▸ Problem requirements: Some of the lines below need repeating. Reproduce exactly those between the lines holding "Task: Bookmark the page with the star" and "Task: Select the 复制流程图 quick example", inclusive.

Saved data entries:
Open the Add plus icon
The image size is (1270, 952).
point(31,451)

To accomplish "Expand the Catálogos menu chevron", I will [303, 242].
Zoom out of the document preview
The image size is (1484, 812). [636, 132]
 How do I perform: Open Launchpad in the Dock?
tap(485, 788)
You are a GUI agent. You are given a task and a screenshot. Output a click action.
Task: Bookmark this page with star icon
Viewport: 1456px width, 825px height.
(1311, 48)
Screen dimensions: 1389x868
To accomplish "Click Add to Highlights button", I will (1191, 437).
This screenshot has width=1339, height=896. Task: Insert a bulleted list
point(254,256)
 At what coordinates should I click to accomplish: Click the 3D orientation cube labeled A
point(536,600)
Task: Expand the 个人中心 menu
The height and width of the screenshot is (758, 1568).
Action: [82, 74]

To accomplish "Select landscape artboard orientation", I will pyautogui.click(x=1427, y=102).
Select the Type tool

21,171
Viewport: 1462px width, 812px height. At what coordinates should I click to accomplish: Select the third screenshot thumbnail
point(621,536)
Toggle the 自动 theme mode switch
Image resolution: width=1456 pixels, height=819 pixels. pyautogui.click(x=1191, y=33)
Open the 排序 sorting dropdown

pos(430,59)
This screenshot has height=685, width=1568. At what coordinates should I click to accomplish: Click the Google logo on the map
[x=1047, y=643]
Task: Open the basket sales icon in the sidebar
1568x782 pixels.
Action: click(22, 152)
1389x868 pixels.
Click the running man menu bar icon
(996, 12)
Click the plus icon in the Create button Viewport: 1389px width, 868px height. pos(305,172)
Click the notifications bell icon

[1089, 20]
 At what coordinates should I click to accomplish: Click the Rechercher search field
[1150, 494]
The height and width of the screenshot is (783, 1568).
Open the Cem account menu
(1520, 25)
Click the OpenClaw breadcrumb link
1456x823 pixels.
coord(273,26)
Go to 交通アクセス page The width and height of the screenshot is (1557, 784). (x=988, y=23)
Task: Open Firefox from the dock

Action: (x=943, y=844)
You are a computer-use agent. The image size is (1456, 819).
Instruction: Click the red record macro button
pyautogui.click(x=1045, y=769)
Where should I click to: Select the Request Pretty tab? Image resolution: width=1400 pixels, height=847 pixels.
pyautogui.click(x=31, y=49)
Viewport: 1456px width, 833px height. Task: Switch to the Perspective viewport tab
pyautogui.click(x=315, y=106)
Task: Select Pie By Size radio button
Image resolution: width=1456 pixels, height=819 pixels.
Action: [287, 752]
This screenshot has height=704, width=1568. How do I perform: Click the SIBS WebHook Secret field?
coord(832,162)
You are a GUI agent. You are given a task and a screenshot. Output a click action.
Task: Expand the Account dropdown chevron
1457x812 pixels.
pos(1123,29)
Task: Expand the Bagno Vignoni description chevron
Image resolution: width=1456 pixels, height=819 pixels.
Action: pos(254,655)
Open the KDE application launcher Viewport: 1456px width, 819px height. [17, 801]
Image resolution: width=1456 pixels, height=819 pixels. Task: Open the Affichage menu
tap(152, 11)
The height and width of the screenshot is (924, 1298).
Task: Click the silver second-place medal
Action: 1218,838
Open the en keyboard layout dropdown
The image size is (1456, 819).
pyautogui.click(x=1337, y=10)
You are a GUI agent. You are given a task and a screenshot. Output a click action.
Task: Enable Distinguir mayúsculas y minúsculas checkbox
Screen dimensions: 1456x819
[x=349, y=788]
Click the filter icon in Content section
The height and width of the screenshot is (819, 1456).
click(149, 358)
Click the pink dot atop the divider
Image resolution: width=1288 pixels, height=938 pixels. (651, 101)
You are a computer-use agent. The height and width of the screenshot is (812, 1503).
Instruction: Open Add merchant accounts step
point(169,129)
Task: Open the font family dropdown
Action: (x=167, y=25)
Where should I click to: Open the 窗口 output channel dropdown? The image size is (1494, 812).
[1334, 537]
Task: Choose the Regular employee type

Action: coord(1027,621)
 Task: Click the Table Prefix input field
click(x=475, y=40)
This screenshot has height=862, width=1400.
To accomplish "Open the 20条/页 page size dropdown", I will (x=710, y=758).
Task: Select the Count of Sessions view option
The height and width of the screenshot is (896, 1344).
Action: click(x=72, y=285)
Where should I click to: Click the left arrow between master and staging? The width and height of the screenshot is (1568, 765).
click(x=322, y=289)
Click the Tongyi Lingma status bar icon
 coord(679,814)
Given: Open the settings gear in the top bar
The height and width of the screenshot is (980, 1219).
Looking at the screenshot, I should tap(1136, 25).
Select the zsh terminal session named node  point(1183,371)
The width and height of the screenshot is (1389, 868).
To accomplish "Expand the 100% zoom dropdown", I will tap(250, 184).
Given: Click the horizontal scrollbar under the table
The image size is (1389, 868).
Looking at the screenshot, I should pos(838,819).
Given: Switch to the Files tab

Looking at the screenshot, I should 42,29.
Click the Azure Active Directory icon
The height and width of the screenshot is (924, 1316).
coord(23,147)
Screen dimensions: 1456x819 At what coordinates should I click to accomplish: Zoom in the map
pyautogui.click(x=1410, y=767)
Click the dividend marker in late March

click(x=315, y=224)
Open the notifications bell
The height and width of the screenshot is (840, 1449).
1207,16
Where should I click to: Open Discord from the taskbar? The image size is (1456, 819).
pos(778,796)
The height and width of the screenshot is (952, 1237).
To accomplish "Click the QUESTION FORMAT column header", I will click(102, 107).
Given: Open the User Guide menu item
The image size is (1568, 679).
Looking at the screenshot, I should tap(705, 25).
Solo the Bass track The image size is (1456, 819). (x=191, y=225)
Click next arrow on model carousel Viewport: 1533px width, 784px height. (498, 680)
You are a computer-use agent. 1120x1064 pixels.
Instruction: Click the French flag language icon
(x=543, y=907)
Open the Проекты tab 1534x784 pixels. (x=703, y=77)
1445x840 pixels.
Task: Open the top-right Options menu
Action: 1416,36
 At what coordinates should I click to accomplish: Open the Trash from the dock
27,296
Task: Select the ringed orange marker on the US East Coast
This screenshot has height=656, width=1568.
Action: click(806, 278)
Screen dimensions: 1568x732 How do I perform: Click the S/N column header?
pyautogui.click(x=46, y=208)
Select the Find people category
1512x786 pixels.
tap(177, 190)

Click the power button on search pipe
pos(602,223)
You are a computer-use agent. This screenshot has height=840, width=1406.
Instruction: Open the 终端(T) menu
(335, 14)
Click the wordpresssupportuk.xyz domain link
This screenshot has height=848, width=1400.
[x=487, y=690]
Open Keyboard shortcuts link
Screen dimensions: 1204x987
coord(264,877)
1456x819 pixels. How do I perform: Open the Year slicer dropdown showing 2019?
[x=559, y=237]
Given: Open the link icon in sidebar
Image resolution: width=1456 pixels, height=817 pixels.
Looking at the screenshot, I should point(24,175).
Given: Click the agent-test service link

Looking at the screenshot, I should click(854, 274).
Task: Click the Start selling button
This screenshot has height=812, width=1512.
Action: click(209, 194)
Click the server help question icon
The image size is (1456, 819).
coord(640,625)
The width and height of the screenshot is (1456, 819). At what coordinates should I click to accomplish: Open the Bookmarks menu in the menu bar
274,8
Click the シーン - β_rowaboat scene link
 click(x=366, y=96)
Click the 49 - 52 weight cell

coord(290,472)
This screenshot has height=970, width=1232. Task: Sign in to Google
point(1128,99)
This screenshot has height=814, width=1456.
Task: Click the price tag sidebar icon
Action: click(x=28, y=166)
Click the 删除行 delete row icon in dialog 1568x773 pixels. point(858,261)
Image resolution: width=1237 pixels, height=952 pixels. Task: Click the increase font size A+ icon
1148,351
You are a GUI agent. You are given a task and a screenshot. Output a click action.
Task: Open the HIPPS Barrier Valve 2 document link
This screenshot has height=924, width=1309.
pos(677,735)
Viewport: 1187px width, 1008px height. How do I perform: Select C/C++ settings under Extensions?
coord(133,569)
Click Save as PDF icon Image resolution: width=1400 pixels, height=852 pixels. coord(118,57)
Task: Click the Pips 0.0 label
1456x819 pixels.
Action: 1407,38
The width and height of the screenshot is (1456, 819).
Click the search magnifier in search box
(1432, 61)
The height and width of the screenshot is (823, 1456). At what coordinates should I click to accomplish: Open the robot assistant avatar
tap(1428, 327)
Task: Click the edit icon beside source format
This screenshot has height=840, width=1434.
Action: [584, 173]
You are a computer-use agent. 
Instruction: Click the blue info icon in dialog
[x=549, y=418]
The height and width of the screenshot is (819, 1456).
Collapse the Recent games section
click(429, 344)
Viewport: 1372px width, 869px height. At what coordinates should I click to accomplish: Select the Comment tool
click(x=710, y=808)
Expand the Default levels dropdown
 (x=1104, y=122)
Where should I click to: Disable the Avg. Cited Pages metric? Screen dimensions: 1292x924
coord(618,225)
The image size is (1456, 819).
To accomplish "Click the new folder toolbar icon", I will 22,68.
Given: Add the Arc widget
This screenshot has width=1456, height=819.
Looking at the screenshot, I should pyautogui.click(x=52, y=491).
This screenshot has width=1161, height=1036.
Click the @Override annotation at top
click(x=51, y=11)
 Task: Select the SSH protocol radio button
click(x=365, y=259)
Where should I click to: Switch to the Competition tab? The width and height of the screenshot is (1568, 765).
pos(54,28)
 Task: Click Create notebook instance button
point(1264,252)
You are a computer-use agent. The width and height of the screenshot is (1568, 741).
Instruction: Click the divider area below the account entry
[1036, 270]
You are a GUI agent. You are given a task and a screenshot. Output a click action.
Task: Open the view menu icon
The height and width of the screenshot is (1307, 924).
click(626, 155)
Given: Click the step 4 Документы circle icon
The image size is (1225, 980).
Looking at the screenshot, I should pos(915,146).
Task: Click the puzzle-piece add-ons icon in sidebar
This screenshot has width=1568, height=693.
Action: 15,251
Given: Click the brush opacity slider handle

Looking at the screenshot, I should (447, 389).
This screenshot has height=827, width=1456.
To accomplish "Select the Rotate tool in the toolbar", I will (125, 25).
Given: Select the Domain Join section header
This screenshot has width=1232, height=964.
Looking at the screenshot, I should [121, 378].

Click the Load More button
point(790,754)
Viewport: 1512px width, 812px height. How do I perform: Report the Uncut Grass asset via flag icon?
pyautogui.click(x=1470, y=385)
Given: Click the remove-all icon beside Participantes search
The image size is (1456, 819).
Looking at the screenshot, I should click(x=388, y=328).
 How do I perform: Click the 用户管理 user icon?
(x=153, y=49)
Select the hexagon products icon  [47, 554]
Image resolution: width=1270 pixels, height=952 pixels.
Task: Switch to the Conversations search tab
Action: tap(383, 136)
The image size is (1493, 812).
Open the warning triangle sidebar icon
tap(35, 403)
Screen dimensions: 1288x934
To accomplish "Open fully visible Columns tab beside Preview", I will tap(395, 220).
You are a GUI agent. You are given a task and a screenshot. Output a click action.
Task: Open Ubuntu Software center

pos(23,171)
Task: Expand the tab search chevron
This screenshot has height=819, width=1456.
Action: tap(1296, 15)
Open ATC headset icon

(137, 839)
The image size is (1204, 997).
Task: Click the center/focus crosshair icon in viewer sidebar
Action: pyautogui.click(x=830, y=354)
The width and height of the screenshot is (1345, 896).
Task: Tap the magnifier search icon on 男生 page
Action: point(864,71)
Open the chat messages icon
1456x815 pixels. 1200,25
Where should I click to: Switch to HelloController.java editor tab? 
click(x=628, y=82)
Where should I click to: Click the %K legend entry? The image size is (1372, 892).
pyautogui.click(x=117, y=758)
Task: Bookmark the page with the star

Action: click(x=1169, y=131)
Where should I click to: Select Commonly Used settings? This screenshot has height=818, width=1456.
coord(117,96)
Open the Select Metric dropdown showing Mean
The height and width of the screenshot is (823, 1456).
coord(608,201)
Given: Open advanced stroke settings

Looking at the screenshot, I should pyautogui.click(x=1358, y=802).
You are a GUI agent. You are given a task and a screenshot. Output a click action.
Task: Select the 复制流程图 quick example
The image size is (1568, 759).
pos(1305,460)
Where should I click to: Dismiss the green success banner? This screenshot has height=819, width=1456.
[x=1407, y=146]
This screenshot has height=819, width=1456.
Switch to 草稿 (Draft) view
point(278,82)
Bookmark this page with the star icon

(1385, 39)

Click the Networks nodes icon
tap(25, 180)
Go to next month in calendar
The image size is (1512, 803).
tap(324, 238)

▸ Task response:
Task: Bookmark the page with the star

Action: click(x=1169, y=131)
Where should I click to: Select Commonly Used settings? This screenshot has height=818, width=1456.
coord(117,96)
Open the Select Metric dropdown showing Mean
The height and width of the screenshot is (823, 1456).
coord(608,201)
Given: Open advanced stroke settings

Looking at the screenshot, I should pyautogui.click(x=1358, y=802).
You are a GUI agent. You are given a task and a screenshot. Output a click action.
Task: Select the 复制流程图 quick example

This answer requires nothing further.